- The Washington Times - Tuesday, November 19, 2002

BALTIMORE (AP) Gov.-elect Robert L. Ehrlich Jr. thinks Gov. Parris N. Glendening's plan to balance this year's budget is on the right track, but the incoming governor is withholding judgment until he sees the details, a spokesman said yesterday.
While Mr. Ehrlich is pleased so far with Mr. Glendening's budget plans, some Democrats are unhappy that the governor did not act earlier, saying the delay hurt Lt. Gov. Kathleen Kennedy Townsend's campaign.
"I wish he had said that two months ago. We would have had a Democratic governor," said Delegate Howard Rawlings of Baltimore. "Leaving the deficit unsolved further complicated the charge that this government was fiscally irresponsible."
Mr. Glendening outlined his budget-cutting plans during a meeting with Mr. Ehrlich on Saturday in Austin, Texas, where both were attending a meeting of the National Governors Association.
Mr. Ehrlich is "pleased that the governor is finally turning his attention to the budget deficit," Ehrlich spokesman Paul Schurick said. "He's withholding judgment on the specifics that Governor Glendening has laid out, some of which still need to be defined."
Neither Mr. Glendening nor Mr. Ehrlich has disclosed specifics of the plan to reduce spending so Maryland will not end up the year with a deficit estimated to be as much as $600 million. Charles Porcari, Mr. Glendening's spokesman, said the governor will discuss his plans with legislative leaders later this week before making them public.
Mr. Porcari said all state agencies will be asked to reduce spending for the remaining seven months of the fiscal year, which ends June 30.
Maryland has a "rainy-day fund" of $500 million to help the state through fiscal hard times. Sources in the Glendening administration and in Mr. Ehrlich's camp, who asked not to be identified, said the governor will probably use some of the fund, but will leave much of it intact.
Mrs. Townsend had asked Mr. Glendening before the election to come up with a plan to cut spending so there would be no deficit this year.

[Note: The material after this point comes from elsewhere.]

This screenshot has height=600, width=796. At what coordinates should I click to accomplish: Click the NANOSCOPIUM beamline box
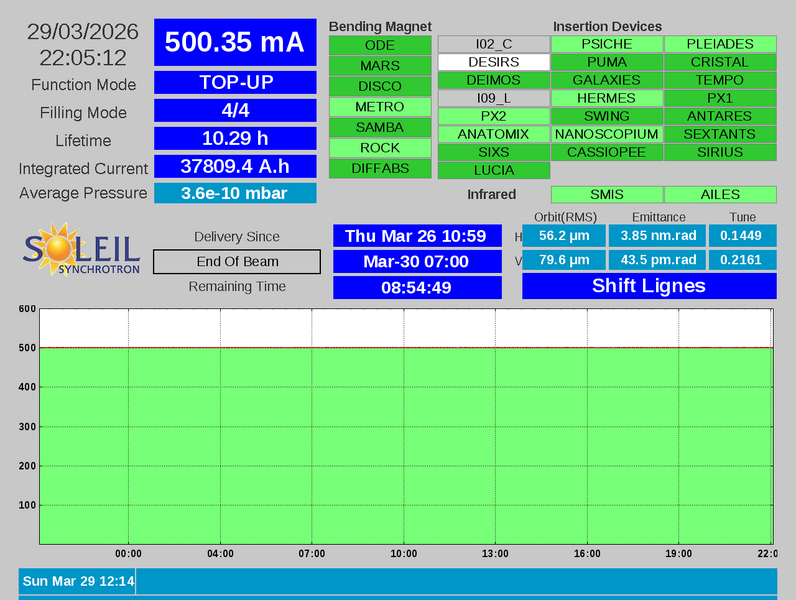[x=606, y=134]
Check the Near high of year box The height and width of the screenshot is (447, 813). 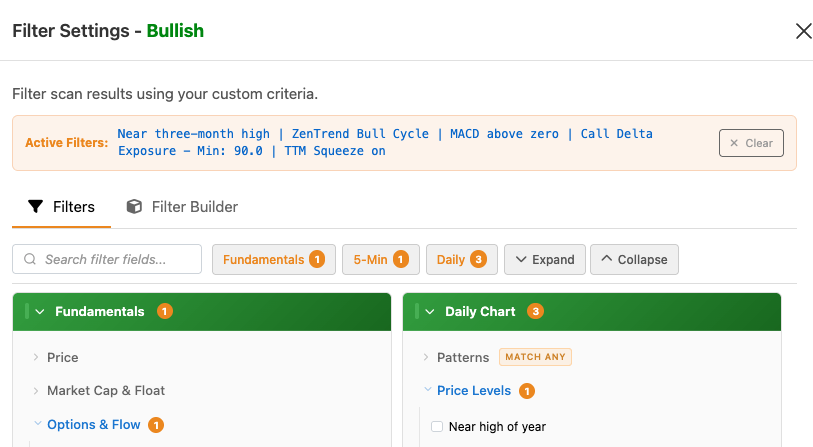coord(437,427)
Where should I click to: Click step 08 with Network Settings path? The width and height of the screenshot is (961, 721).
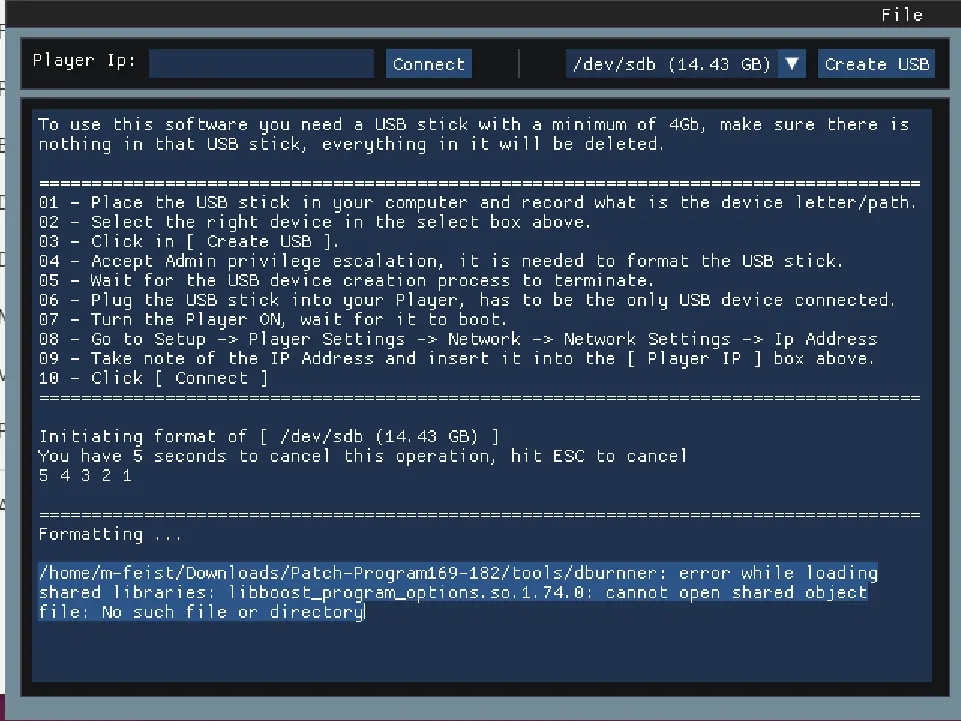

That would make it easier for the next governor to make up a revenue shortfall estimated at $1 billion or more for the next fiscal year.
Some Democrats said Mr. Glendening should have worked to improve the state's finances during the summer, when Mr. Ehrlich criticized Mrs. Townsend as a member of an administration driving the state into financial disaster.
"We Democrats allowed the Republicans to define our deficit as though it was a product of irresponsible tax-and-spend Democrats," said House Speaker Casper R. Taylor Jr., Allegany Democrat, who lost his seat pending a recount. "When in fact, it was, like in 45 other states, the product of a national recession."
Mr. Porcari said Mr. Glendening "made it clear after the extent of the projected budget shortfall became evident that his plan was to wait until after the election was over to give the courtesy of consulting with the governor-elect on major budget decisions."
Former Townsend campaign spokesman Peter Hamm said Mr. Glendening refused to make budgetary moves that could have blunted criticism of the state's finances.
"He was asked. It was always, 'We are going to wait until after the election,'" Mr. Hamm said. "His disloyalty to someone who was loyal to him for eight years was made crystal clear. There were things he could have done to help her that he didn't do."